CO-1488
Carta, 19--, s.l.] [para] Candido Portinari, [Rio de Janeiro, RJ]. 2 p. [manuscrito]
Caríssimo mestre:
Quando alguém me contestava, dizendo: - mas, na vida também existe o belo! Será que o Portinari só se deixa impressionar pelo horrível? -, o que eu respondia sempre é que, por sentir muito o belo, a beleza da vida, é que Portinari pintava o feio...
As suas figuras angulosas e suas tintas brilhantes eram, para mim, a angústia de quem sente a beleza dentro de um mundo feito triste pelo homem.
- Portinari pintando torto e com arte representa o desespero dentro de um mundo que poderia ser belo, sem dor e sem miséria.
E, por isso, eu dizia: Portinari representa uma época, a nossa época.

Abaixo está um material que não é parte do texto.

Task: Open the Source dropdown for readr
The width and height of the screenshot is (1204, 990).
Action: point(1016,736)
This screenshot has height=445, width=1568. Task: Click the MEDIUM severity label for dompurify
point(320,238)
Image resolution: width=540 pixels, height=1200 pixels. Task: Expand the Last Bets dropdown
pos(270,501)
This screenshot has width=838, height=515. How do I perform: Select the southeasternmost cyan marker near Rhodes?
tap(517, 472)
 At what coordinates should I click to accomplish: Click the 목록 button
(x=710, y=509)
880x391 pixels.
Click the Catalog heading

(Se você começar a pintar bonito, eu sou mesmo capaz de imaginar que a nossa época está querendo passar, quem sabe já poderemos ter esperança de olhar sem remorsos o belo, sem ouvir o eco das criancinhas a morrerem de fome e mães que enlouquecem)
Contudo, se a grita da dor for, ainda, grande, pinte feio, Portinari! Pinte horrível, pinte na ONU o homem clamando por justiça, o homem clamando pela dignidade humana.
E se pintar o belo, mostre também como é horrível que hajam criaturas a quem este belo é proibido olhar, fica vedado pela miséria e degradação humanas, impostas pelo egoísmo incrível de alguns tantos.
Pinte também a dor das mães diante das guerras.
E pinte tudo isso porque há bem poucos capazes dessa tarefa ainda.
O nome, que importa?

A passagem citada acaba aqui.